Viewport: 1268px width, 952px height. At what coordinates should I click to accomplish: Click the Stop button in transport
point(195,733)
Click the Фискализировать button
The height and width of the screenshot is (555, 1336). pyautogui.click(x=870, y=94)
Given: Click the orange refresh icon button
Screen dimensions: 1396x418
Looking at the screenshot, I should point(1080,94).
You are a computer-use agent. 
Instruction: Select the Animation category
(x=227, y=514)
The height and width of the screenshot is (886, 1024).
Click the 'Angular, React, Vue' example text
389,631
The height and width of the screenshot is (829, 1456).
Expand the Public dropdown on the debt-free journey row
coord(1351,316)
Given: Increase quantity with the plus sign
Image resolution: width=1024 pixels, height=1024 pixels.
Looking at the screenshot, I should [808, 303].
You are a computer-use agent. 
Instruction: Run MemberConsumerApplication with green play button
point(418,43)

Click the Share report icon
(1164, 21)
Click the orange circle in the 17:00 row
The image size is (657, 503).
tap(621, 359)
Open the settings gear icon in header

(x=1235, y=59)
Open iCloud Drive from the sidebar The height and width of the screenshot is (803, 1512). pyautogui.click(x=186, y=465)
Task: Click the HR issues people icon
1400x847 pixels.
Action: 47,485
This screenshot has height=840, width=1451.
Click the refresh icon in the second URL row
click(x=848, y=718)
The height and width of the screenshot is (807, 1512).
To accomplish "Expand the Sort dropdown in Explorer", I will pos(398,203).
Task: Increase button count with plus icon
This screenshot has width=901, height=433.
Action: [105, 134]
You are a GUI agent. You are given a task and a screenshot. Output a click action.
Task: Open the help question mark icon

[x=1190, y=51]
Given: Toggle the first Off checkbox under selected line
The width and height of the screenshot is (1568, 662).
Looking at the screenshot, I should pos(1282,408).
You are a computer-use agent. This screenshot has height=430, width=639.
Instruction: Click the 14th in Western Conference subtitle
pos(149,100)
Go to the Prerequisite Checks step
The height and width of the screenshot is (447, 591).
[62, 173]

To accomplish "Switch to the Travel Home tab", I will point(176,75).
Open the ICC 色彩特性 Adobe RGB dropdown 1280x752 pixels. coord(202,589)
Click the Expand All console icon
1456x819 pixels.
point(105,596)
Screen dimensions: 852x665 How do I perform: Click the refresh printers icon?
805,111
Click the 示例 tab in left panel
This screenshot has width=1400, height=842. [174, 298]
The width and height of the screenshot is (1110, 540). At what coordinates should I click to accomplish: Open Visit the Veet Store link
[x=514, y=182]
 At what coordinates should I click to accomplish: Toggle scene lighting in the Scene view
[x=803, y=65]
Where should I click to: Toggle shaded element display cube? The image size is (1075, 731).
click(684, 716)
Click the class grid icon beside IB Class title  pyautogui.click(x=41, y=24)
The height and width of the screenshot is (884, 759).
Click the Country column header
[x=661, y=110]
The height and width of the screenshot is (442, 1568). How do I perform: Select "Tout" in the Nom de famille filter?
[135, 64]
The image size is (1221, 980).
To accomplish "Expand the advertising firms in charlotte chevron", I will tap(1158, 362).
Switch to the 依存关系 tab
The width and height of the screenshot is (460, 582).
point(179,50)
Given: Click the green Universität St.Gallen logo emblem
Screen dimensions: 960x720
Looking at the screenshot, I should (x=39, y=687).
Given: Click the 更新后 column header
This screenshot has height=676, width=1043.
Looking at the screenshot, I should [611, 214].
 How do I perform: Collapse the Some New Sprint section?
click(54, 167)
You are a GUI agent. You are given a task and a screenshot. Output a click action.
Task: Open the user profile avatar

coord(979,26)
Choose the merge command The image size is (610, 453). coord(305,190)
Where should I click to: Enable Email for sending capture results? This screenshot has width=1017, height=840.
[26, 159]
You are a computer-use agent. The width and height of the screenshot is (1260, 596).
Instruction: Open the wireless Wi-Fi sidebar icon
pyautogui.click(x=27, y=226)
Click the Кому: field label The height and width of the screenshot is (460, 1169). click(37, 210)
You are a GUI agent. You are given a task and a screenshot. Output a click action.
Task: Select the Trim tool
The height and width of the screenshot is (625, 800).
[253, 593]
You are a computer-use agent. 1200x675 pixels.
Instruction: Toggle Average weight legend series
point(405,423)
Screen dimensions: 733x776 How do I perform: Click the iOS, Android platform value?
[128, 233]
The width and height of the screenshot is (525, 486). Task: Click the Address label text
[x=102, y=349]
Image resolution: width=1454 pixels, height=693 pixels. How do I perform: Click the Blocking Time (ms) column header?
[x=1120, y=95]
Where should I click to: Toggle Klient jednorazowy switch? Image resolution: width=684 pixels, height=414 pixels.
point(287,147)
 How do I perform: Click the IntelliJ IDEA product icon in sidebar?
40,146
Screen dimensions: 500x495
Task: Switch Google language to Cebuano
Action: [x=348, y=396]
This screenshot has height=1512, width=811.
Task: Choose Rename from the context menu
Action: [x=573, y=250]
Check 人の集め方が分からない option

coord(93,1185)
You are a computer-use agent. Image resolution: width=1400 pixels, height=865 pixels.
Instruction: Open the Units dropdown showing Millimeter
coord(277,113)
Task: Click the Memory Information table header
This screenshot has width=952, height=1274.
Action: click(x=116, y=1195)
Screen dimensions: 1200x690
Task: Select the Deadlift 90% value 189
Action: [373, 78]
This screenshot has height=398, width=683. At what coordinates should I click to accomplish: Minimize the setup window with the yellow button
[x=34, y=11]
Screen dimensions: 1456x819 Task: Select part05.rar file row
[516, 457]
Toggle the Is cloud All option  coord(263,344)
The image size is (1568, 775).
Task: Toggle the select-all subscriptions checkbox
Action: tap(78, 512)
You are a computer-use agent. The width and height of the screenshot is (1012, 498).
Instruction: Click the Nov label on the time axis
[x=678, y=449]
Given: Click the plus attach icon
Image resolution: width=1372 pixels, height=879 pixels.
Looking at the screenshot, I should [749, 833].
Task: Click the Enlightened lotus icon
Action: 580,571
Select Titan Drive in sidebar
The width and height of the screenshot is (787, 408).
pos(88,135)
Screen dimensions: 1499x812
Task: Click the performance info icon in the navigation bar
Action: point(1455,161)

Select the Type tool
......
:: Directive ::
Copy everything from the line containing "The width and height of the screenshot is (525, 486)." down to the line containing "point(287,147)", both included, with the requests unchanged. Multiply every coordinate in the answers by 1.7 and round each result to a whole number, rounding halves up.

:: Complete response ::
The width and height of the screenshot is (525, 486). Task: Click the Address label text
[x=173, y=593]
Image resolution: width=1454 pixels, height=693 pixels. How do I perform: Click the Blocking Time (ms) column header?
[x=1904, y=162]
Where should I click to: Toggle Klient jednorazowy switch? Image resolution: width=684 pixels, height=414 pixels.
point(488,250)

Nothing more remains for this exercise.